Payables and receivables live on opposite sides of the same story, and reconciling them means holding an accounting system, a bank feed, a billing tool, and a spreadsheet in your head at once. On the AR side someone ties Stripe payouts and customer payments back to open invoices; on the AP side someone matches vendor bills and card spend against what actually cleared. The records rarely line up cleanly because timing, fees, partial payments, and currency all shift the numbers. So a trained accountant spends days chasing the handful of lines that do not tie, while the ones that do tie still have to be checked. The work is not hard, it is spread across tools nobody wired together, and it blocks the close every month.

How the workflow matches and flags

You describe the outcome in plain language, and Ceven builds a workflow that pulls open payables and receivables from NetSuite or QuickBooks, payouts and charges from Stripe, bills from Bill.com, and card activity from Ramp, then matches them line by line with an AI step. Clean matches are grouped and set aside; the exceptions, the partial payments, the unexplained fees, the duplicates, are flagged with the reason they did not tie. For each exception the workflow drafts the adjusting entry or the write-off a person would have keyed by hand, along with the evidence it used to propose it. Xero and QuickBooks stay the ledger of record, because Ceven runs around the accounting system rather than becoming it.

Nothing clears until a controller signs off

No adjusting entry posts and no payment is released until a human approves it. The controller sees the matched set, the flagged exceptions, and each drafted entry with its supporting records, and can edit, reject, or approve line by line. Once approved, the workflow writes through the accounting system's own supported path and logs every action to the audit trail, so the reconciliation leaves an exportable record of what tied, what did not, and who cleared each exception. That is the difference between a faster close and an unauditable one.

What it connects to

You can start free with no credit card. Connect NetSuite, QuickBooks, Stripe, Bill.com, Xero, and Ramp, describe the reconciliation you run today, and Ceven builds the workflow across its library of more than a thousand tools. Because it reconciles around your ledger instead of replacing it, the accounting system stays your single source of truth while the matching, flagging, and drafting stop eating the week. You keep the close calendar you have; Ceven just removes the manual stitching that made it slip.

Frequently asked

Does it post reconciling entries automatically?
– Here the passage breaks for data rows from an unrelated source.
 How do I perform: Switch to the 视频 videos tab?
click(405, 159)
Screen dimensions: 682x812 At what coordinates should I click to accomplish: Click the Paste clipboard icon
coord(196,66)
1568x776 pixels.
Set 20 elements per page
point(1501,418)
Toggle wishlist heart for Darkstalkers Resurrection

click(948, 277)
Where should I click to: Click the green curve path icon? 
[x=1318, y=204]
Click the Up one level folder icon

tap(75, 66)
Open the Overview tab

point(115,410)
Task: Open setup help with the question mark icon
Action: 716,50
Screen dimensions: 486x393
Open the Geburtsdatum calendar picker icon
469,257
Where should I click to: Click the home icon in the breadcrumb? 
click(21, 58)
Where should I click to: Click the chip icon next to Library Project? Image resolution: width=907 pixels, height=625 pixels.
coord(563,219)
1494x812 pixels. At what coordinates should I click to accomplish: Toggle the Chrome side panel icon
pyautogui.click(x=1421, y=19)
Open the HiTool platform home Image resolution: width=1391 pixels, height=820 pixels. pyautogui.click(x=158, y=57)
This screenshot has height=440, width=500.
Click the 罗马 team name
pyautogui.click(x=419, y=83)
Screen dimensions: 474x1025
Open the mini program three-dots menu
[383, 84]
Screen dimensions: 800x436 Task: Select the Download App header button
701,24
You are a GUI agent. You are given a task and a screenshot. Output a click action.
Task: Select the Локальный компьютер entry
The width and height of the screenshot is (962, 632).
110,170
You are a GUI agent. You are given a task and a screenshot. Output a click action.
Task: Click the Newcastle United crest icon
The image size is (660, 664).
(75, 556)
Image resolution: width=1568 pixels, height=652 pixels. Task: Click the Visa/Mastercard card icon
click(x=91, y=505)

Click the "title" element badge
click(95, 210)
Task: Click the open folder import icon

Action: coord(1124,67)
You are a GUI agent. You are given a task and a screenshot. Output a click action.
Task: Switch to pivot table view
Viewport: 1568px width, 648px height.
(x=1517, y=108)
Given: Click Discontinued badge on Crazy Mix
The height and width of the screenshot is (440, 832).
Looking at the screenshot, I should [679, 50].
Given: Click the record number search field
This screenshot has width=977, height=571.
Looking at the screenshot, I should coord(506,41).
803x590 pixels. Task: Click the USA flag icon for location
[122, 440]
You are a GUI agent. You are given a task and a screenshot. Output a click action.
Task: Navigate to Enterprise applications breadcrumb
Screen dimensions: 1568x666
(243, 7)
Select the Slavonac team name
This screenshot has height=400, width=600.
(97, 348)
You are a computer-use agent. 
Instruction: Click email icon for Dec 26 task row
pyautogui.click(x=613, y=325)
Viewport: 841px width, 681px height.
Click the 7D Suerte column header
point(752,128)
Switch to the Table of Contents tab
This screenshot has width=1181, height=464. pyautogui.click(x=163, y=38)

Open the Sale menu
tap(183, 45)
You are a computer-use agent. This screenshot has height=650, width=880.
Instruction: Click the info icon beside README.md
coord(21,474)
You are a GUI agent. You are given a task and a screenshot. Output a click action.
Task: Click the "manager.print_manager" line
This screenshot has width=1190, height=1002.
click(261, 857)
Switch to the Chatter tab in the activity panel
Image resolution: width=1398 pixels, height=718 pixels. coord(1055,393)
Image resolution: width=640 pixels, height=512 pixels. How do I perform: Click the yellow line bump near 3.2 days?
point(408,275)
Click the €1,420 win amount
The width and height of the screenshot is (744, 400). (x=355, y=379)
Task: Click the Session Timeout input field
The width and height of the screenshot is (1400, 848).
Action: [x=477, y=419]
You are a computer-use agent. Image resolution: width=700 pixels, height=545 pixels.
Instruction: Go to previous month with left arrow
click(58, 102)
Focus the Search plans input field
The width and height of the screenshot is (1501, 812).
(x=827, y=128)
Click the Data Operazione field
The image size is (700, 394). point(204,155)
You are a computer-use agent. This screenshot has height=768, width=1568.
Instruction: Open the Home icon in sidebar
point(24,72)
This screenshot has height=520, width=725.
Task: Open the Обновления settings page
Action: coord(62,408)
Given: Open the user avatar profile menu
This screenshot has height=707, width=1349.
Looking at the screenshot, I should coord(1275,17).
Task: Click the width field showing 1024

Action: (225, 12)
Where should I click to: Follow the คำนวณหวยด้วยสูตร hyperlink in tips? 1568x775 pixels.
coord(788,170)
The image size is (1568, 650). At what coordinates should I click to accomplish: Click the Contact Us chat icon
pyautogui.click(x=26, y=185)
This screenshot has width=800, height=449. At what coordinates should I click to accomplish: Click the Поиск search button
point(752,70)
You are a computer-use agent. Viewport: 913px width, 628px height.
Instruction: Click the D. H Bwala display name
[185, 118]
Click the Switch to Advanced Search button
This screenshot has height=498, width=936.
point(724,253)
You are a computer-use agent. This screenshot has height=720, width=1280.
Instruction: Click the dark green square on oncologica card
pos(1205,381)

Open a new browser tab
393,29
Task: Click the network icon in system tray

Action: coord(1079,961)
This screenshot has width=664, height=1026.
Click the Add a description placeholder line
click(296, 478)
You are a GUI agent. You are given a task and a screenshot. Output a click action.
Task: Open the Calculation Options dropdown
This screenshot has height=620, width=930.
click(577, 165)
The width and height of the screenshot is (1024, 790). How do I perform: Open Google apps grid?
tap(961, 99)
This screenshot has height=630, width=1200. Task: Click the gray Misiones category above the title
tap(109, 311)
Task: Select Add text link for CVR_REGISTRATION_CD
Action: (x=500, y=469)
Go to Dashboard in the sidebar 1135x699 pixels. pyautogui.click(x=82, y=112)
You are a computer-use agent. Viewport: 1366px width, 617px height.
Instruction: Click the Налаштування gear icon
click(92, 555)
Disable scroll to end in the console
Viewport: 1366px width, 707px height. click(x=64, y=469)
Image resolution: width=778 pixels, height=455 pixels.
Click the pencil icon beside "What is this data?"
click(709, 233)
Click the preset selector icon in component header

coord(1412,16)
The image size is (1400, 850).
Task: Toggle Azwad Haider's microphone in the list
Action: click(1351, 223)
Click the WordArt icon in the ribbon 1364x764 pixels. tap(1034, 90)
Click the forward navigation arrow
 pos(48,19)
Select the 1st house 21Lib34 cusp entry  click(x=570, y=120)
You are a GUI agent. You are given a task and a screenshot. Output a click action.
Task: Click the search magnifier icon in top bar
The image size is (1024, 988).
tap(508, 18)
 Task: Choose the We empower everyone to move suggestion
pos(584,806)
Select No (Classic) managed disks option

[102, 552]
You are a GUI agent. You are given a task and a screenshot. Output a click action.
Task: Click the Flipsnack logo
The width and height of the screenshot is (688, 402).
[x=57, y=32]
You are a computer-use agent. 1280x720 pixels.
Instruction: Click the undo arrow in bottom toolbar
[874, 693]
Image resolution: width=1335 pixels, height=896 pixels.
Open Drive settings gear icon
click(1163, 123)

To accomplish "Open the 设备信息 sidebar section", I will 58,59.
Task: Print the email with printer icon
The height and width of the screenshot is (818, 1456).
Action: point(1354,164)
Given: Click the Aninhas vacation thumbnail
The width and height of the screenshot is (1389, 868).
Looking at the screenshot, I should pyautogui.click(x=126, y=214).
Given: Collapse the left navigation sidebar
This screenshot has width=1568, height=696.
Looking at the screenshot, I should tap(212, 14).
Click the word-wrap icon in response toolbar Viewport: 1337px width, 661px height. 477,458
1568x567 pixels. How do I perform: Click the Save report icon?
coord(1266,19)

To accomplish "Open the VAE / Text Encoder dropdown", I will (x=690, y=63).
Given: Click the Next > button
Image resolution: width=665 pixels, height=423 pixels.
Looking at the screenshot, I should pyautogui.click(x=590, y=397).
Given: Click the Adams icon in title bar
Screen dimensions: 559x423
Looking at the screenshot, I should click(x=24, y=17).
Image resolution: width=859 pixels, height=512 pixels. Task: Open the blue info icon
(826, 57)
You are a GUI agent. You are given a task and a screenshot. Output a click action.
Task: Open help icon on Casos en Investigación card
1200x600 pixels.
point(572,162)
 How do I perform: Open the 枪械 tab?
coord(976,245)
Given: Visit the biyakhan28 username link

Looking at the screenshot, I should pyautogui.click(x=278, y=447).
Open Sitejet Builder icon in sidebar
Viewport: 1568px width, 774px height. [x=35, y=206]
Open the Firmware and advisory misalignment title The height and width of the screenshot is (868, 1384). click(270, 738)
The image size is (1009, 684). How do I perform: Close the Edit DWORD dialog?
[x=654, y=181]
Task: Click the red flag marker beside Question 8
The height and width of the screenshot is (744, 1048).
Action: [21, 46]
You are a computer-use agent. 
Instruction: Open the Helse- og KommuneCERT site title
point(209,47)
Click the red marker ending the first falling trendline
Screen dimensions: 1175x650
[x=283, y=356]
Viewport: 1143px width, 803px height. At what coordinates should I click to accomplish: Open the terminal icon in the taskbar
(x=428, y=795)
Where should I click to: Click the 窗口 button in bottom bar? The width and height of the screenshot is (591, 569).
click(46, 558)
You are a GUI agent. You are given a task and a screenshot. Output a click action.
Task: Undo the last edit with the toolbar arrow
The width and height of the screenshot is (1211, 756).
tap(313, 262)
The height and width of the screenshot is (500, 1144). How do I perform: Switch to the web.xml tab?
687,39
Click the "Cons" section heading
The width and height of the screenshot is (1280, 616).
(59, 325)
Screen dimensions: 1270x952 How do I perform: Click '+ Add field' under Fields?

No. Ceven drafts each adjusting entry or write-off and holds it at an approval gate. The controller reviews the match and the evidence, and only then does anything post through the accounting system's own supported path.

Which finance tools does it reconcile across?

It connects across more than a thousand tools, including NetSuite, QuickBooks, Stripe, Bill.com, Xero, and Ramp, so it can read both sides of the ledger from wherever the records live.

Is Ceven our system of record?

No. Ceven runs the reconciliation around your accounting system rather than becoming the ledger of record, and every match, flag, and approval is written to an exportable audit trail.

What happens to lines that do not match?

They are flagged as exceptions with the reason they failed to tie, and routed to a reviewer with a drafted correction, so unresolved items surface instead of being force-matched.